Velasquez is currently second in the UFC’s heavyweight rankings, behind another former champion, Fabricio Werdum. Miocic knocked out Werdum in the first round at UFC 198 in May to win the heavyweight title, and Werdum has yet to receive his rematch. But this is where Werdum’s and Velasquez’s paths cross, and yet another UFC heavyweight is playing a role in why Velasquez deserves the next shot at the title over Werdum.
Are you still with me? Good. Try to pay attention. Werdum and Velasquez have an opponent in common from their last fights – Travis Browne. Velasquez knocked out Browne in rather brutal fashion at UFC 200. Werdum just defeated Browne at UFC 203, by unanimous decision. If you decide to use a common opponent to determine the next heavyweight title contender, then it’s clear that Velasquez is the choice.

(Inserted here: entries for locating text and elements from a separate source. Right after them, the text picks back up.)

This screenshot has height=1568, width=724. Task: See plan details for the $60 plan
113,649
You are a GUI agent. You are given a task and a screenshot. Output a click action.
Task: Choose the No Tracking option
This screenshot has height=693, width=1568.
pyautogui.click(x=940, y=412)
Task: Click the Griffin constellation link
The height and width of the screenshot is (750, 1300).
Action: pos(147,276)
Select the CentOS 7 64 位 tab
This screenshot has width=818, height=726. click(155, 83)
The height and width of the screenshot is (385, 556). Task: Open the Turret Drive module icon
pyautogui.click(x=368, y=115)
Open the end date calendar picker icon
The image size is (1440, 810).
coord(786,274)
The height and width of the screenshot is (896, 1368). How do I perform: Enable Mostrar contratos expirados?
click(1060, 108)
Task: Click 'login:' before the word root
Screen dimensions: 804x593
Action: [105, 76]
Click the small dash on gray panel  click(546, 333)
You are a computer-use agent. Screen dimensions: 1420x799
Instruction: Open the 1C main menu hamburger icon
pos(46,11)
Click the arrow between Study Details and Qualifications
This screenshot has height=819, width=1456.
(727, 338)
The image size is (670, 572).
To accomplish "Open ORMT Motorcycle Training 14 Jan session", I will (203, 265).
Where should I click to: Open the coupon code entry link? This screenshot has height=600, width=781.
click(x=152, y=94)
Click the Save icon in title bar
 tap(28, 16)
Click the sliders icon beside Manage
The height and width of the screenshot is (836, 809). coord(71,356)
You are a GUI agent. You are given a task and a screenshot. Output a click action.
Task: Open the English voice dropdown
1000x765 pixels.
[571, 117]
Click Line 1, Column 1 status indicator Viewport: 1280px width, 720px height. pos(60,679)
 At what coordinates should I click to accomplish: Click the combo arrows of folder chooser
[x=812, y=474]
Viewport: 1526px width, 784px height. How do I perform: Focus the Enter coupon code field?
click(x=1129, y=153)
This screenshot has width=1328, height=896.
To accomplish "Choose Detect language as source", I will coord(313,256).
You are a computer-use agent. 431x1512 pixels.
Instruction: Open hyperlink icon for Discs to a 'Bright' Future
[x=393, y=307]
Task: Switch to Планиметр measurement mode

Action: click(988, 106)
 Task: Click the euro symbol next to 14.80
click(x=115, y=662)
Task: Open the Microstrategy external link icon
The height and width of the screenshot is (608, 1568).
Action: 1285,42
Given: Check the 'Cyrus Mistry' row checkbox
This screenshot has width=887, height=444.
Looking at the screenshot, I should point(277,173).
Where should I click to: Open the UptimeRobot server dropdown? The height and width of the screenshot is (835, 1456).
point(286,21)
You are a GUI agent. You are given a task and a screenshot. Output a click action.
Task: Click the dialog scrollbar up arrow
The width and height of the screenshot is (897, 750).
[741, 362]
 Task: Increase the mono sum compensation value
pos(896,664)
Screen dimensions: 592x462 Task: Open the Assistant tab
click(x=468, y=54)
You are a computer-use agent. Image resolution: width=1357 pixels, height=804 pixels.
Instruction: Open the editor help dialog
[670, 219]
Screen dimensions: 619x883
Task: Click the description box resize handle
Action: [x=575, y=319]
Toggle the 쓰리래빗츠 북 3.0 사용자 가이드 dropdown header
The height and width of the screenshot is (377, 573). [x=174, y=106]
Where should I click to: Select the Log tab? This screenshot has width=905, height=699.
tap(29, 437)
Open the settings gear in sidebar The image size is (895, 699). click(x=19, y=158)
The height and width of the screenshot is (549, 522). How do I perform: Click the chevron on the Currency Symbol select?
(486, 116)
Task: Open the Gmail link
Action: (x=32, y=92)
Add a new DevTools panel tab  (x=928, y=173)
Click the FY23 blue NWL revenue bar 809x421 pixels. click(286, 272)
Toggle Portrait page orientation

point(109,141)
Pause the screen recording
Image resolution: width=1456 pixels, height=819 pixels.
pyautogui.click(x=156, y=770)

But as I said before, Werdum hasn’t received his rematch against Miocic. Werdum went on record as saying that prior to his loss to Miocic, he was distracted leading up to the fight, since UFC 198 took place in his native Brazil and he dealt with all the attention that comes with it. Of course, he’s not the first champion to deal with an abundance of media attention before a fight; just look no further than McGregor or Ronda Rousey, for starters.
While there is something to be said for a champion receiving a rematch if he/she loses his/her belt, a fight between Miocic and Velasquez presents a fresh, compelling heavyweight matchup that hasn’t been seen since what, Velasquez’s first fight against Junior Dos Santos on the very first UFC on Fox card in 2011?
On paper, it may appear that Miocic would have the advantage. He’s probably the best hard-hitting heavyweight in all of the UFC, if not the hardest hitter period in all of mixed martial arts. Don’t believe me? Ask Overeem how hard Miocic hits. Plus, Miocic has a 3-inch height advantage over Velasquez.
But there was a reason that before Velasquez started battling multiple injuries over the last few years, he was considered not only the best heavyweight fighter in the world, but maybe the pound-for-pound best fighter, period. His cardio is unparalleled. His striking is second to none and despite his smaller height for a heavyweight, Velasquez still hits like a ton of bricks. He was a collegiate wrestler as well, and Miocic has yet to really be tested on the ground in his UFC career.
Although the heavyweight division is home to the UFC’s largest fighters, it really hasn’t had a champion that moved the needle since Brock Lesnar. While smaller fighters like McGregor and Rousey are the ones taking the UFC to the next level, pitting Miocic and Velasquez against each other can also guarantee big business.